[THINGS TO DO]
#1 Answer these questions using the Top Gear column below.
(a) What model of Peugeot does the writer own?
(b) In what month did the writer buy it?
(c) Which car did the writer drive on the roads near Aberdeen?
#2 Rewrite part of the Top Gear column below, putting "pub" in place of "bar". Begin at the words "It’s been brought" and stop after "drive a Peugeot?".

━━ SUPPLIED TEXT

In response to yet another Top Gear controversy...


ALL anyone wants to know at the moment is what I think about Top Gear.

It’s been brought up by people tapping my shoulder at the bar and my mobile’s been beeping away incessantly with Facebook and Twitter chatter on the matter. Rightly so, people want to know what The Champion’s motoring correspondent makes of one of the most controversial moments of the biggest motoring show the world has ever seen.

Yep, you’ve sussed it. Why does Mr Simister drive a Peugeot?

You might have seen the clip in question. A couple of weeks ago, Jeremy Clarkson and James May took a sideswipe at the Peugeot-driving masses, and – via several crashes in a garden centre car park – insisted they should be given a wide berth on Britain’s roads. As a result, quite a few of my fellow petrolheads have poked merciless fun at me because I’ve got one.

Regular readers will probably know the Pug in question – it’s a bottom-of-the-range diesel 306, which I picked up back in November as a workhorse to entrust all the mucky motorway jobs with. I bought it primarily because it cost less than what some of my mates spend on shirts, but there’s another thing I’ve come to really love about it. It’s something applicable to all old Peugeots, and you have to go somewhere really remote to appreciate it.

Aberdeen, for instance. I was up there the other day in a borrowed Astra, and connecting the airport and the final destination of a business trip were some utterly astonishing roads. Quiet, twisty roads that threaded their way for mile after beautiful mile over the desolate Scottish moors, and yet the brand new Vauxhall felt a bit underwhelming tackling them. It was safe, comfortable and thoroughly competent, but the hint of dynamic sparkle I crave on all the cars I love was nowhere to be seen. It was the sort of disappointment that’d make some people want to punch a colleague in the face out of sheer frustration.

━━━━
━━ RECORD LIST

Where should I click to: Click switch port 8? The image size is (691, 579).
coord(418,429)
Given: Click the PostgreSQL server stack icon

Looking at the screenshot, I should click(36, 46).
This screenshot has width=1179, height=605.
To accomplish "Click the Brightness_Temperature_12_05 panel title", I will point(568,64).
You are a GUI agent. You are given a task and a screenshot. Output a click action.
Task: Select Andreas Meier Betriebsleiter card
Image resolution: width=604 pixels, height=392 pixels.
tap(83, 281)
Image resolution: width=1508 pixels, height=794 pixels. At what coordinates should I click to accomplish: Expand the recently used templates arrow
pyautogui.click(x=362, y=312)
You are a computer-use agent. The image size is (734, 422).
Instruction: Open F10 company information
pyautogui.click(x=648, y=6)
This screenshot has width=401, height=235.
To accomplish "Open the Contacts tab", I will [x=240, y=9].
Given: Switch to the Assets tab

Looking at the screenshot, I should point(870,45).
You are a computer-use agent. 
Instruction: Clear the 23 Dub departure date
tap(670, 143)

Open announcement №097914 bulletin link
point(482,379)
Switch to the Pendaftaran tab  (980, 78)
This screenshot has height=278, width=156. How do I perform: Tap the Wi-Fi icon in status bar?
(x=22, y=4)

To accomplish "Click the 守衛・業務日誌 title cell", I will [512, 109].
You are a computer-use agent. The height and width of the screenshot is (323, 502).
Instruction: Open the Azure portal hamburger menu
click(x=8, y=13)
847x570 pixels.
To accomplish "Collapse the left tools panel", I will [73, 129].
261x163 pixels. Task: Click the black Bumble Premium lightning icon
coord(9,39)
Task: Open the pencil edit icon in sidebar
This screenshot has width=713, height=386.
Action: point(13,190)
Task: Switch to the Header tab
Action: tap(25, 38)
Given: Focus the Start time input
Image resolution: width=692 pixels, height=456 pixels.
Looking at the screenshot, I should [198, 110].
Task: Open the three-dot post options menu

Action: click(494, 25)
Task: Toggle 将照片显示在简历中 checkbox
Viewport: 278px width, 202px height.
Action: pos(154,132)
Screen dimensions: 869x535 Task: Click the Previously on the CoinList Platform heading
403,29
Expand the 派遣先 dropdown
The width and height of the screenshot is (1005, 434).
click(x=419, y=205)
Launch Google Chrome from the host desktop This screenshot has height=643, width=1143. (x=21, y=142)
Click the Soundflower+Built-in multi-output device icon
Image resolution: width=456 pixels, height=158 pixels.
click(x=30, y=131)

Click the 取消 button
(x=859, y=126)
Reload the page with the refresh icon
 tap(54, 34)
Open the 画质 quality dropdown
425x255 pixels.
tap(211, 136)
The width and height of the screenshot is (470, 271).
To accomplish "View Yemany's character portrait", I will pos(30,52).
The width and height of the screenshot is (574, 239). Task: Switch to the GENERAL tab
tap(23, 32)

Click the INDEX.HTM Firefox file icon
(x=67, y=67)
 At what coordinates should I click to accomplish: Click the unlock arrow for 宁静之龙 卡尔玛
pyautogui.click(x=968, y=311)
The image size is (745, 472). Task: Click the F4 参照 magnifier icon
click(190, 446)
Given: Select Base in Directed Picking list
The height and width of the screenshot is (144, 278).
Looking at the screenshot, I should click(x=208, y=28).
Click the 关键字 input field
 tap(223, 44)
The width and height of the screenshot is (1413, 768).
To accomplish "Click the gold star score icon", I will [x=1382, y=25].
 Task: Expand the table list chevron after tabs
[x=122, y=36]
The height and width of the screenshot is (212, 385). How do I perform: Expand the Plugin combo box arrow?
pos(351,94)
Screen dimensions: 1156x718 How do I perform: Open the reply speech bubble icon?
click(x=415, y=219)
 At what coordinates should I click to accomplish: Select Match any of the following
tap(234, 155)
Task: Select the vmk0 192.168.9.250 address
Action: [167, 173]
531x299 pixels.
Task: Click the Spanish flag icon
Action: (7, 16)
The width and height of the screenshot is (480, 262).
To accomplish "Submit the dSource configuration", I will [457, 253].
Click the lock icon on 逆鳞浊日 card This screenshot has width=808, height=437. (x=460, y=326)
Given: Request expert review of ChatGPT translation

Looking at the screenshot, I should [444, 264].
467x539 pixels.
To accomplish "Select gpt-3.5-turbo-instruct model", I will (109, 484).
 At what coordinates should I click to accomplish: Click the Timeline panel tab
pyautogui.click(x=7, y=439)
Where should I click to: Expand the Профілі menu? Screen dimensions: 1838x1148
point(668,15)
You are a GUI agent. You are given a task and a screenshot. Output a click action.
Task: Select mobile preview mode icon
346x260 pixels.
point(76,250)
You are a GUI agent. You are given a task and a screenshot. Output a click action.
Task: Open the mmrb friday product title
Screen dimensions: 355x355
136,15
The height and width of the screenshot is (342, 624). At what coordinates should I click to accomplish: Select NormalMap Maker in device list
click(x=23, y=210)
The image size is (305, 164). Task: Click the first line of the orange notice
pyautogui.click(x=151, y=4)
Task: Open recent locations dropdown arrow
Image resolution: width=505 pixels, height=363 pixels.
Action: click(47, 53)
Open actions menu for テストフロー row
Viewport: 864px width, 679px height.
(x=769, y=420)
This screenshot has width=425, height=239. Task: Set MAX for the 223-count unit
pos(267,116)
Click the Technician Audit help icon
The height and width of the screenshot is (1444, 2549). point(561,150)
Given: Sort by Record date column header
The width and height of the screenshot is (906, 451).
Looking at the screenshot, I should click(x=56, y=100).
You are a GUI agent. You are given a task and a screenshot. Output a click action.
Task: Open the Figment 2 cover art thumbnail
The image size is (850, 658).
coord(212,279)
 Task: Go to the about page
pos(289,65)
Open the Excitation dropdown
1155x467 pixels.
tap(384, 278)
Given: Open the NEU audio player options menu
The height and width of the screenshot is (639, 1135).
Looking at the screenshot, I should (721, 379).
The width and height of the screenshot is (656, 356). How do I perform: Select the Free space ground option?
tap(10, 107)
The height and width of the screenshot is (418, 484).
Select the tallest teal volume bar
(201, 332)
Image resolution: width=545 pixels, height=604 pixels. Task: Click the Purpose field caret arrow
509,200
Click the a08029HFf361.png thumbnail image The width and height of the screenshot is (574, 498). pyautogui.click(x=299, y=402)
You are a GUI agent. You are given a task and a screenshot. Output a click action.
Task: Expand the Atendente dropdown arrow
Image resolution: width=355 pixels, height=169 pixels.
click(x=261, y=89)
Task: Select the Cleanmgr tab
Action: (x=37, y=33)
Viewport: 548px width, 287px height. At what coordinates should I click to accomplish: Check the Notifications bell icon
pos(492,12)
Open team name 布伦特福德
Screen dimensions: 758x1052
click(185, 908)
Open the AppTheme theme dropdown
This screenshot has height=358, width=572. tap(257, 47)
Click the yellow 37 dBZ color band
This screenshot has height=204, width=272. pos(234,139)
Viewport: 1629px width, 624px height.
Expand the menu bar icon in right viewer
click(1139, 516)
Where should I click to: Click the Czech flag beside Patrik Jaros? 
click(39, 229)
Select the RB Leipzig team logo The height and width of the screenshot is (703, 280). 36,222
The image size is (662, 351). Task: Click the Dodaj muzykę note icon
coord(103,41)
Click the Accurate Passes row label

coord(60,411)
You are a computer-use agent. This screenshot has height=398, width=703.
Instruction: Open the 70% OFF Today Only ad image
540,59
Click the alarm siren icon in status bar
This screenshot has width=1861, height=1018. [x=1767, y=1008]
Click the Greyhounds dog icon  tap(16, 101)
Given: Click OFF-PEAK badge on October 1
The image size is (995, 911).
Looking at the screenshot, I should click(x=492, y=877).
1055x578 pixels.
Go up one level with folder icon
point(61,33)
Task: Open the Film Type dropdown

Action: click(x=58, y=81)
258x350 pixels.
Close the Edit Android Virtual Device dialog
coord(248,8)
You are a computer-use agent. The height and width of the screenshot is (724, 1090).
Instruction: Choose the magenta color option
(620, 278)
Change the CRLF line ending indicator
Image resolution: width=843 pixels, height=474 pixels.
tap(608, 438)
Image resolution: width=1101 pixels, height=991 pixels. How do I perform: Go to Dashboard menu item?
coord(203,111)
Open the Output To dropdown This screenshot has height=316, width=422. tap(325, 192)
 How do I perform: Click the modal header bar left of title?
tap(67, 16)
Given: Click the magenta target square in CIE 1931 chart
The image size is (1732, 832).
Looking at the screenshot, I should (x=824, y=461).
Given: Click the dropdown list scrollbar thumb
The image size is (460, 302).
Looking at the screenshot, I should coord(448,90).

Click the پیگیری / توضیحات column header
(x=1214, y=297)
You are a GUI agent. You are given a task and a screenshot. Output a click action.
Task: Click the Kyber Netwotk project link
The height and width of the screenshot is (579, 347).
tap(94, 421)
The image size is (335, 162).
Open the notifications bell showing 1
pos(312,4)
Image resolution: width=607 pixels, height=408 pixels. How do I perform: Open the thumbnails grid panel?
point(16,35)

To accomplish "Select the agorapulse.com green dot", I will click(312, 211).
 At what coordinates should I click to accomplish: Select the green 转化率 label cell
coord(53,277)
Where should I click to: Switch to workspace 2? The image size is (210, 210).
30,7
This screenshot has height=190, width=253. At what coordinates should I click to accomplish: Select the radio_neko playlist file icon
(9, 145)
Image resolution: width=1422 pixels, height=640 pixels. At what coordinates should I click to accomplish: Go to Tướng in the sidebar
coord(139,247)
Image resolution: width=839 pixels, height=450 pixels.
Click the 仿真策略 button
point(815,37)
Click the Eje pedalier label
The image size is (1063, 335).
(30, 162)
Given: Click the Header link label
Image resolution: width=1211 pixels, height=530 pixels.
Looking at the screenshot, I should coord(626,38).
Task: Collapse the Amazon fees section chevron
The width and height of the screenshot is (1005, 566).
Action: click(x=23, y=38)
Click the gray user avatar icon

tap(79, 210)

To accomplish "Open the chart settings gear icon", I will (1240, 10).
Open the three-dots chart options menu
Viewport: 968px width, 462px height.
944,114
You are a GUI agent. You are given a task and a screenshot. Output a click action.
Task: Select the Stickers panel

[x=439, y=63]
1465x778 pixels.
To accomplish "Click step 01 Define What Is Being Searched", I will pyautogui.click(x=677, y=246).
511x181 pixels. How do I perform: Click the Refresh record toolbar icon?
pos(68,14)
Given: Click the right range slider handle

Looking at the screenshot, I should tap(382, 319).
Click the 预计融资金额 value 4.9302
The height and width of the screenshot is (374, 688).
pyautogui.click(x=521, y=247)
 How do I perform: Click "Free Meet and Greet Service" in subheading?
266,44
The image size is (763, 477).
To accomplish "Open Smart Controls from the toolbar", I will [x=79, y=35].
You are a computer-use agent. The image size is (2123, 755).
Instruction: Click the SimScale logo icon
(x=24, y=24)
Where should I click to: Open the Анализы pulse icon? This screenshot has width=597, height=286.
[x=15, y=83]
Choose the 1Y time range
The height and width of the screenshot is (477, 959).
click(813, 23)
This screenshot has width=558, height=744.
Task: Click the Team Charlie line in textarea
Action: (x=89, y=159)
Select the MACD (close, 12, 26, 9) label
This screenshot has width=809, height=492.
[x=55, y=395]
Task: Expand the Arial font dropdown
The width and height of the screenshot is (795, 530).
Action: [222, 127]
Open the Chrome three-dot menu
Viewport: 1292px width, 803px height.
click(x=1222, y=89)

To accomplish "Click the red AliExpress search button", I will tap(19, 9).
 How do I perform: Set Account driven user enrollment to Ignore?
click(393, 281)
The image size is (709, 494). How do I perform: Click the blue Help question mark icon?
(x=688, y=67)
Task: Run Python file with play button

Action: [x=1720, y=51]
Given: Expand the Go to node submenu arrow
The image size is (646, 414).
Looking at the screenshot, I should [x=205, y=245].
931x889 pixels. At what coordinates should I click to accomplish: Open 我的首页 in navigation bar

━━━━

[ANSWERS]
#1
(a) A bottom-of-the-range diesel 306.
(b) November.
(c) A borrowed Vauxhall Astra.

#2
It’s been brought up by people tapping my shoulder at the pub and my mobile’s been beeping away incessantly with Facebook and Twitter chatter on the matter. Rightly so, people want to know what The Champion’s motoring correspondent makes of one of the most controversial moments of the biggest motoring show the world has ever seen.

Yep, you’ve sussed it. Why does Mr Simister drive a Peugeot?